> Problem statement
Search the listing below for the word "computer" and copy each line that holds it.

[[ Source information open ]]

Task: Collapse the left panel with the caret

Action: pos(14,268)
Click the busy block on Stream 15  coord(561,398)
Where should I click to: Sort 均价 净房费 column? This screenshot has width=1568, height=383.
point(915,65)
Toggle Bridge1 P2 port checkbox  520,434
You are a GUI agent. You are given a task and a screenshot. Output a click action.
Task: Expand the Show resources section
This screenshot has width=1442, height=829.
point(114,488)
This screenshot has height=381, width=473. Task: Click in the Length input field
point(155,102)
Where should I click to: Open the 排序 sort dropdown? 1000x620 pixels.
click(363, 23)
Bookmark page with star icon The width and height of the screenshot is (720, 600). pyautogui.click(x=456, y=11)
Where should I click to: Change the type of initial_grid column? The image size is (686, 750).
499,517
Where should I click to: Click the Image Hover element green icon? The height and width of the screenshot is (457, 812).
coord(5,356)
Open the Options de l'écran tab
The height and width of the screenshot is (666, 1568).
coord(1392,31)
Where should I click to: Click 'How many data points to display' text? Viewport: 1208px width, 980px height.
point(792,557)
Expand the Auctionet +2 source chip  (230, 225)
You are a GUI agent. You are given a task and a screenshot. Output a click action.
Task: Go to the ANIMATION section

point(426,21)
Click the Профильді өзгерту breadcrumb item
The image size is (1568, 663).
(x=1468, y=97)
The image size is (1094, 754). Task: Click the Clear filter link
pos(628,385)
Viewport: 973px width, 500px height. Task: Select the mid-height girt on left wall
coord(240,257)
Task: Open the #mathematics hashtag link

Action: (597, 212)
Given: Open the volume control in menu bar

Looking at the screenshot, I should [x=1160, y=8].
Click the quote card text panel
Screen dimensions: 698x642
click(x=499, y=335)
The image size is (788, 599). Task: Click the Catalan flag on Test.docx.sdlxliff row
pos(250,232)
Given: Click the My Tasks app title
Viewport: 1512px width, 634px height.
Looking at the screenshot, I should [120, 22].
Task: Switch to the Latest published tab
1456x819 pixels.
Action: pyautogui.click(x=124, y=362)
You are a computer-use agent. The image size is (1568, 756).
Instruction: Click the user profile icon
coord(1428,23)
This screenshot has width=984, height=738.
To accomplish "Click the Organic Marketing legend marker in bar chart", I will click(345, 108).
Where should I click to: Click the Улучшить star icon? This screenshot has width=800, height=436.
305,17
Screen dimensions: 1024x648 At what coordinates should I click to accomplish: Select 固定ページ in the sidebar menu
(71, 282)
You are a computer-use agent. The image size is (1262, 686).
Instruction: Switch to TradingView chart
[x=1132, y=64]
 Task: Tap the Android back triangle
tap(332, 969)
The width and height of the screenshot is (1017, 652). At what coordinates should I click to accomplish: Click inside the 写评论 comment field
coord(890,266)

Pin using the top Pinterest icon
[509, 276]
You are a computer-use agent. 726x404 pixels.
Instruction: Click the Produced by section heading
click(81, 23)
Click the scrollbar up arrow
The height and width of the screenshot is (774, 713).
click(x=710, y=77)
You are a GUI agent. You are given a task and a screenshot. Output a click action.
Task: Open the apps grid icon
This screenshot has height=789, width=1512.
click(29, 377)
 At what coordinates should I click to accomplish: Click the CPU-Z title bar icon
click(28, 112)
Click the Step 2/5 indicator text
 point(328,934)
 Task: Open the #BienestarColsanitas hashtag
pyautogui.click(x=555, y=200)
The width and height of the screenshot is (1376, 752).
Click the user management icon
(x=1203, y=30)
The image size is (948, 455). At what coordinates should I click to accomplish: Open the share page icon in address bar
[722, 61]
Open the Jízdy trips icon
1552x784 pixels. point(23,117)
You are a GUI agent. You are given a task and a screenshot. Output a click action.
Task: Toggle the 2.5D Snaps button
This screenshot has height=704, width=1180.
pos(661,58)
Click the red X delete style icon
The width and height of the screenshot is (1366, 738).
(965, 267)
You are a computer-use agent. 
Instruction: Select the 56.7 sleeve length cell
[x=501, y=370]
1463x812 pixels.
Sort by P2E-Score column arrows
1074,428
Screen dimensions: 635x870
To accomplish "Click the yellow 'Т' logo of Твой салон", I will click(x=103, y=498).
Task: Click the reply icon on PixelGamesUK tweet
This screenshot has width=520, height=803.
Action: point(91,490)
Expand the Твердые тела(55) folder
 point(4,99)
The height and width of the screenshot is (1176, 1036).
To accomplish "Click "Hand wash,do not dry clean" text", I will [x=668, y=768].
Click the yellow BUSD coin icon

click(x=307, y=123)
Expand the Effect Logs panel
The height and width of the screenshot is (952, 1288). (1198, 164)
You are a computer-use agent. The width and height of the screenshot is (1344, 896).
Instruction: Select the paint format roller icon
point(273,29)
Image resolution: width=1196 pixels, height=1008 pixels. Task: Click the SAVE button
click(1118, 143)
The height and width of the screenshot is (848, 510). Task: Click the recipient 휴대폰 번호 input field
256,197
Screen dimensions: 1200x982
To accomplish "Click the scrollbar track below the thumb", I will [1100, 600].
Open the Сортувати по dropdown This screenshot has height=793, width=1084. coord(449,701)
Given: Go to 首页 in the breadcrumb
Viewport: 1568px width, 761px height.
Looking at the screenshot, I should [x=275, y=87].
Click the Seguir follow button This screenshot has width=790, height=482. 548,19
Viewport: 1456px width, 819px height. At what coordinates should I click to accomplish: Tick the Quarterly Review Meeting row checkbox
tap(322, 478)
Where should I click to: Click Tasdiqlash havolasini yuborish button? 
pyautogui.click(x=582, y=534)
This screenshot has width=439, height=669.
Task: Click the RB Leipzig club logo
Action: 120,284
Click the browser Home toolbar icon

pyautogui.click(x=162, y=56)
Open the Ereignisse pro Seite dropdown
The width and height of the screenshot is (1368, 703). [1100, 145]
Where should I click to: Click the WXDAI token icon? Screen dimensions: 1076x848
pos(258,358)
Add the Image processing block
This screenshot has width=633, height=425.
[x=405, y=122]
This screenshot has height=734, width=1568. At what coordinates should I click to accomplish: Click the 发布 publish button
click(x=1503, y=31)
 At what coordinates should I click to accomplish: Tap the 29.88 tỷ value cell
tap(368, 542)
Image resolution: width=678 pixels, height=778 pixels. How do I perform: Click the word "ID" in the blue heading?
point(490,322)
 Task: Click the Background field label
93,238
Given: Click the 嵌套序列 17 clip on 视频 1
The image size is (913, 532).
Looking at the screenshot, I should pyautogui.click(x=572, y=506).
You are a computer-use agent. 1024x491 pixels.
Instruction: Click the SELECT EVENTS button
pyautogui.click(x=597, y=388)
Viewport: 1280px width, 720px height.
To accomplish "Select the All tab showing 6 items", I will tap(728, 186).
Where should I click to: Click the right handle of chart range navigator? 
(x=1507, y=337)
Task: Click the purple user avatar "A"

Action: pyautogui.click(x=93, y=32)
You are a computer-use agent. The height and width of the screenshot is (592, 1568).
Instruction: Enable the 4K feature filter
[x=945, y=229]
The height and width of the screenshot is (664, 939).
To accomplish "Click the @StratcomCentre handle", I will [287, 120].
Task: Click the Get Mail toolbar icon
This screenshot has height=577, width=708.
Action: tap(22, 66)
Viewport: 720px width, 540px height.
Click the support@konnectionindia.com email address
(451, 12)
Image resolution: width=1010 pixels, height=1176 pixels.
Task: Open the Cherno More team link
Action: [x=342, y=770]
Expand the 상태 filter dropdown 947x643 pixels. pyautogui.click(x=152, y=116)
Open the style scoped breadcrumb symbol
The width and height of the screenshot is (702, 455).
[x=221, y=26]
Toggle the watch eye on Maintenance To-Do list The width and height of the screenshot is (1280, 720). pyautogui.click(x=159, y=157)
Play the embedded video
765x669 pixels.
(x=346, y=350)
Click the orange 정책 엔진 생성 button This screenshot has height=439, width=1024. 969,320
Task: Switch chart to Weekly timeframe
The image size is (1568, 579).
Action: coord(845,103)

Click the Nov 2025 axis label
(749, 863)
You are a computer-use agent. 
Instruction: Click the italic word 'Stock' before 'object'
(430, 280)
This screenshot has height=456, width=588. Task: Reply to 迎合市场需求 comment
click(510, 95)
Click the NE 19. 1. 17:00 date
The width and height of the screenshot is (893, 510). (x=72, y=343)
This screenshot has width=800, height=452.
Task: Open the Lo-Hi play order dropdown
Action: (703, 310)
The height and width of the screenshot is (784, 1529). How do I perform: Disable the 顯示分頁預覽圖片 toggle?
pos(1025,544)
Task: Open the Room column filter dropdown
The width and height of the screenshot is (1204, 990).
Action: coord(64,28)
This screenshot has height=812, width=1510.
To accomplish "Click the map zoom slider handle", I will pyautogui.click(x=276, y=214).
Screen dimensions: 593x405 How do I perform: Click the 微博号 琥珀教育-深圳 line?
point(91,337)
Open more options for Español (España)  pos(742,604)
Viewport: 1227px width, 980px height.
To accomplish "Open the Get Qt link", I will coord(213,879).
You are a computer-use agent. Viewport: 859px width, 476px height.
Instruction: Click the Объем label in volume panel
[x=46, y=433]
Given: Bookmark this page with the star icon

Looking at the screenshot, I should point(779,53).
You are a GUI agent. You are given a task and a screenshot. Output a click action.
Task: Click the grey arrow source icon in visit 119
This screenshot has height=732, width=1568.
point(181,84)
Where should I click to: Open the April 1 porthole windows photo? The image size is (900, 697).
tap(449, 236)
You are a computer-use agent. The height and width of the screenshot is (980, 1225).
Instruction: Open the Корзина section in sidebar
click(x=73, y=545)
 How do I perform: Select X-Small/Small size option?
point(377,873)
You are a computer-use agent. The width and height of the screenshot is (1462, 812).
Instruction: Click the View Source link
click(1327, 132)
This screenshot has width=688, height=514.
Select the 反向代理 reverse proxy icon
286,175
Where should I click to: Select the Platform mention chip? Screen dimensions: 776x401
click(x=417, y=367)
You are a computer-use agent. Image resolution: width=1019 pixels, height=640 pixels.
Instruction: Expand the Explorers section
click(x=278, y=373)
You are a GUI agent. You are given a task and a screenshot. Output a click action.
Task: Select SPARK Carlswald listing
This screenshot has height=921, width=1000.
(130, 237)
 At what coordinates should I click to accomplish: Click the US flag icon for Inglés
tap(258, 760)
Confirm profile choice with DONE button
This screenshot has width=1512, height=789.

[[ Source information closed ]]

> Written response
You are a computer-use agent. The image size is (1568, 756).
You are a computer-use agent. The image size is (1262, 686).
You are a computer-use agent. 726x404 pixels.
You are a computer-use agent. 
You are a computer-use agent. The width and height of the screenshot is (1344, 896).
You are a computer-use agent. 1024x491 pixels.
You are a computer-use agent. The height and width of the screenshot is (592, 1568).
You are a computer-use agent. 
You are a computer-use agent. Viewport: 859px width, 476px height.
You are a computer-use agent. The height and width of the screenshot is (980, 1225).
You are a computer-use agent. The width and height of the screenshot is (1462, 812).
You are a computer-use agent. Image resolution: width=1019 pixels, height=640 pixels.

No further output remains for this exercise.